O Senhor Deus sempre nos chamará, nos provocará para usufruir de tal “vinha”. Os fatos da vida (alegres ou não tão alegres), nossas etapas de vida (infância, juventude, maturidade), nossos sonhos, sucessos, trabalhos são chamados também. As Sagradas Escrituras, a Liturgia, a visita a um enfermo são todos chamados e provocações do Senhor. Ele quer que participemos da festa da vida, da “vinha”. Não esqueçamos: a “vinha”, a festa da vida será sempre encontro com o próprio Senhor e com os demais que participam de nossa jornada nesta história que é a nossa vida, nossos anos de vida.

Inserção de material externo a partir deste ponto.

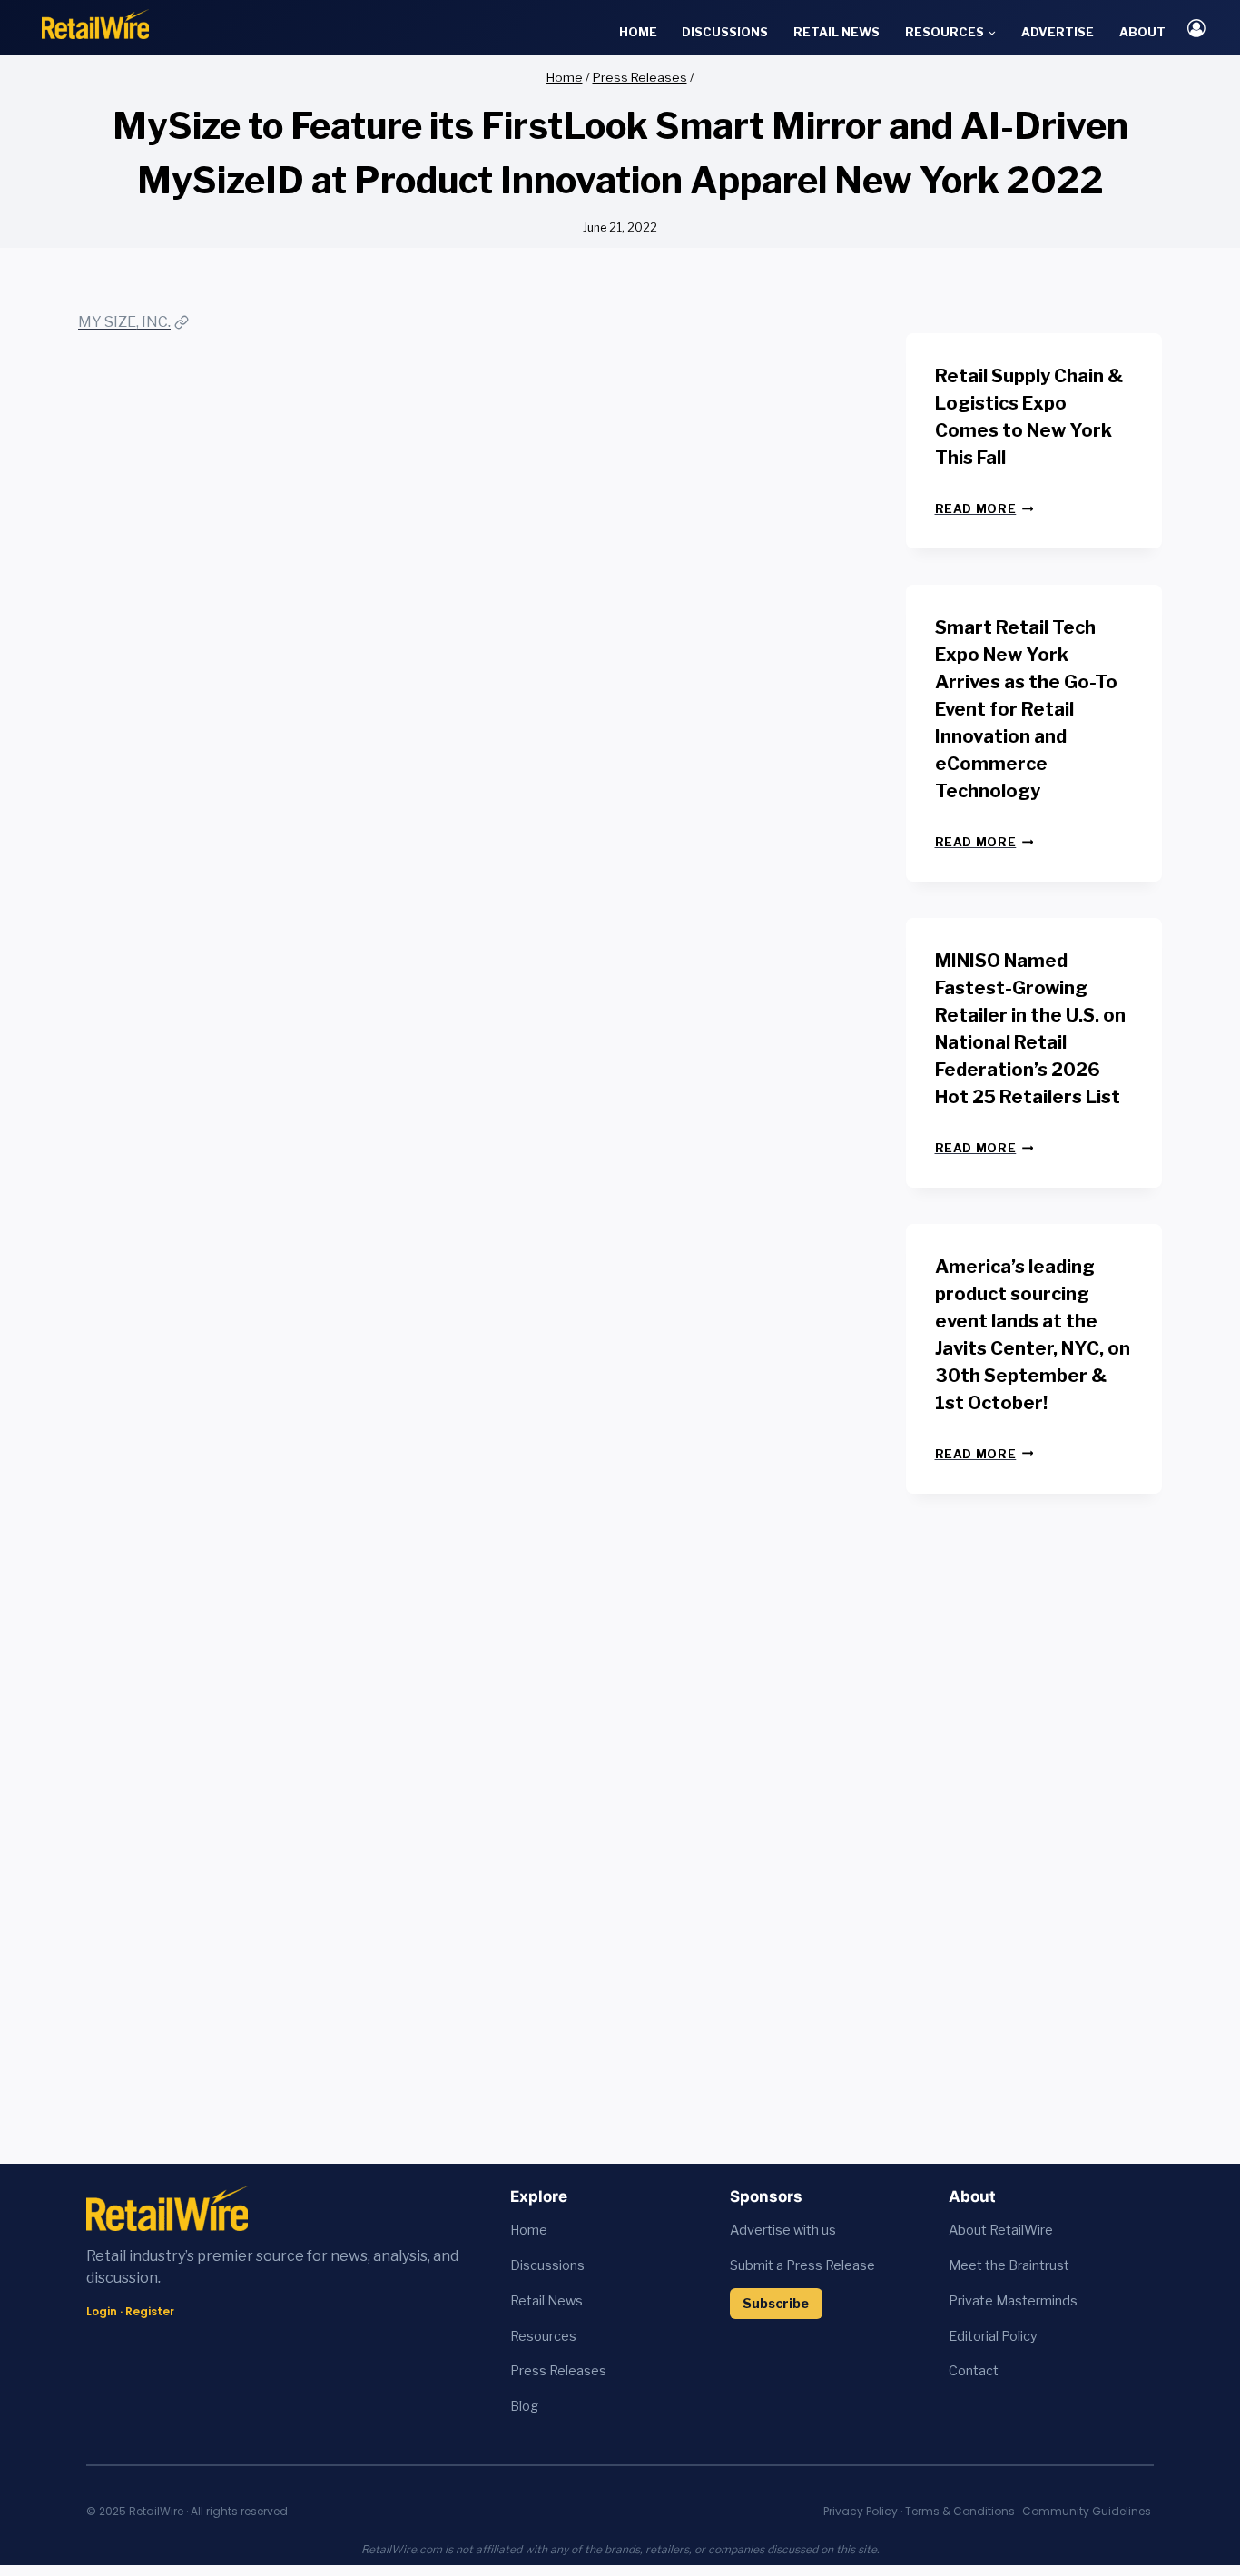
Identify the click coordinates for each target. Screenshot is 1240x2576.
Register (149, 2311)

Chama atenção o fato do próprio dono da vinha sair para contratar operários. O normal é mandar o gerente. Mas, não! O Pai tem urgência de recolher os frutos da vinha, isto é, a sua própria vida por oferecer. O Pai aqui se revela: Ele existe para nós, não pode estar bem vendo seus filhos fora da “vinha”. Sua a alegria se dá quando todos participam da vinha como membros de uma mesma família, trabalham nela, vivem dela. “Onde há caridade, Deus aí está”, diz o canto.
- “Acertado com eles o preço da diária, mandou-os para sua vinha”. O patrão prometeu o preço de uma diária, e cumprirá a sua promessa, isto é, se participamos de sua vinha não morreremos de fome, teremos acesso à vida, cumpriremos a lei e os profetas (cf. Mt 20, 4), teremos o próprio Deus que se doa ele próprio quando promete algo. Viveremos como filhos de Deus e como irmãos: estaremos na vinha, nas delicias, nos manjares, nas delícias, num bom encontro de família, regozijando-nos, pacificamente e em alegria.

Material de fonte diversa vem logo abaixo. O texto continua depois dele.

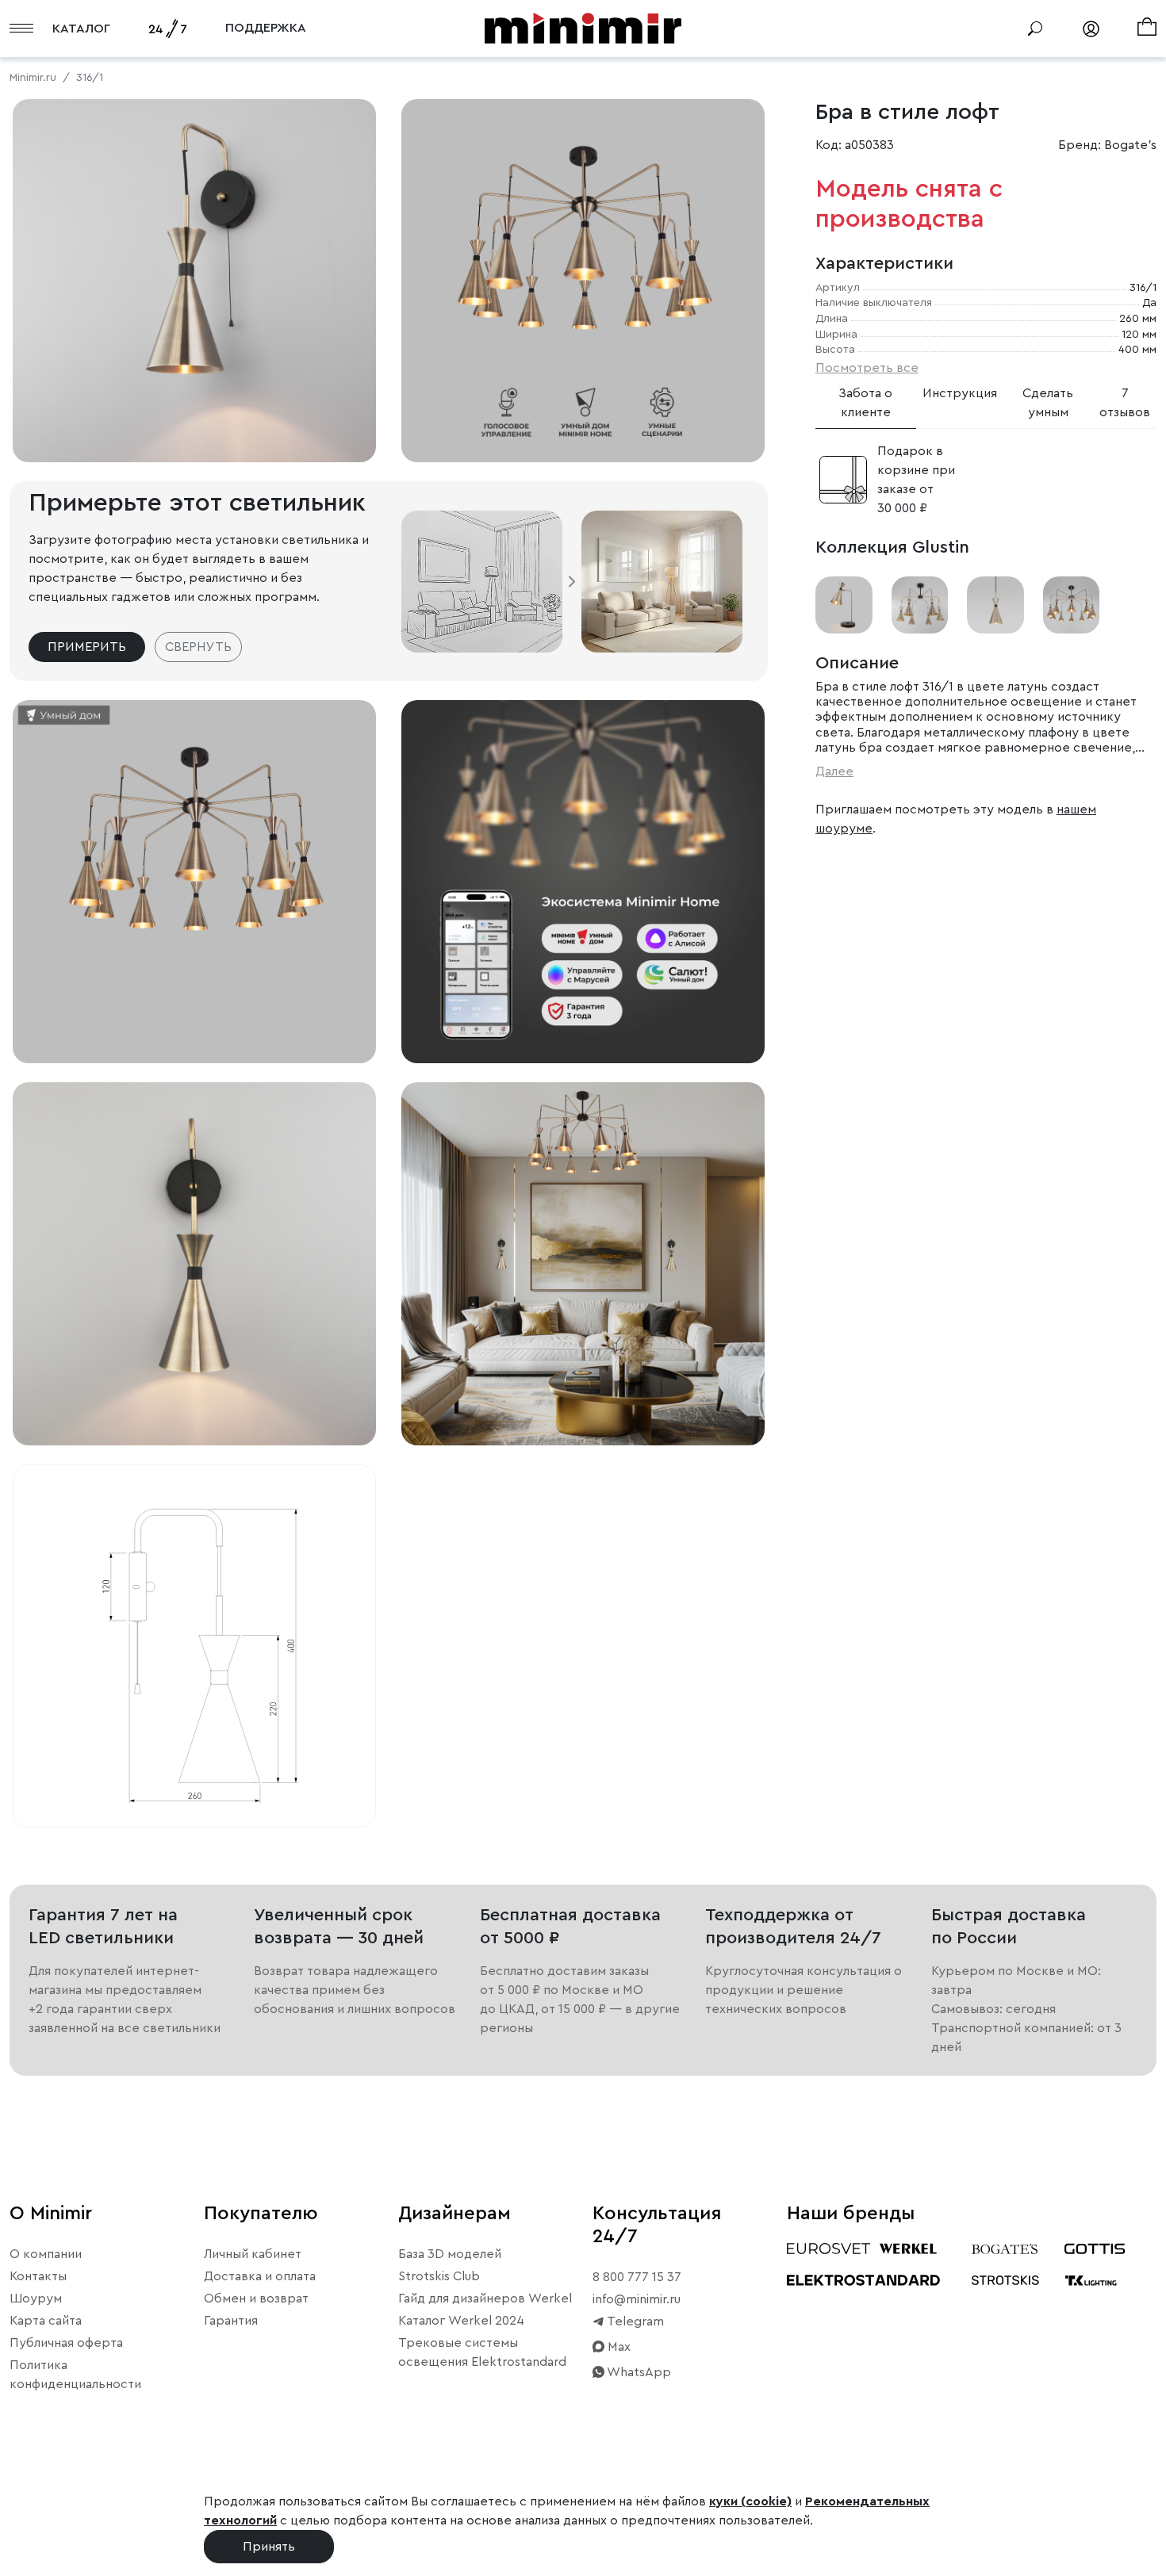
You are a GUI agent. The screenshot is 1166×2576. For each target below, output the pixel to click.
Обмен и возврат (256, 2298)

- “E, ao sair por volta das cinco horas da tarde, encontrou outros que estavam desocupados e lhes disse: ‘Como é que estais aqui sem fazer nada o dia todo?” Enquanto os primeiros contratados já tinham trabalhado onze horas, estes trabalharão apenas uma hora. O patrão parece muito preocupado porque encontrou pessoas sem trabalho. Jamais será tarde, pois até o ultimo instante somos chamados a participar da “vinha”, da alegria de viver em “koinonia”, a fazer uma reviravolta na vida (conversão), a dar frutos de fé, adesão ao nosso Deus, pacto com Ele; a dar frutos de solidariedade, compaixão e atenção às faces, rostos que nos vêm ao encontro na jornada de nossos dias.
- “Eles lhe responderam: ‘Porque ninguém nos contratou’”. O papa Francisco reiteradamente tem dito que a Igreja deve ser uma comunidade “em saída”. Não será verdade que tantos filhos (as) de Deus estão por aí sem conhecer a “paz”, o “shalom” porque ninguém os contrata? Por falta de uma ação missionária tantas vidas se veem falidas, não desabrocham. Enquanto que com os primeiros o acerto foi de uma diária, e com os demais o acerto seria algo justo (cf. v. 4), com estes não se fala nada. Como será o acerto? Estão entregues à pura boa vontade do patrão.
- “Pelo fim do dia, o dono da vinha disse ao seu feitor: ‘Chama os trabalhadores e paga os salários, a começar dos últimos até os primeiros contratados’”. O “fim do dia”, o fim de nossas fadigas, o que semeamos, o que plantamos: quais frutos colhemos e deixamos? O fim do novelo, a hora “H”, o fim dos dias do homem e da sua história. Tem início o pagamento das fadigas (repouso, recompensa). E para quem não crê no Amor que julga (cf. Mt 25, 32ss), lembramos que a consciência individual dá testemunho dos atos sem testemunha.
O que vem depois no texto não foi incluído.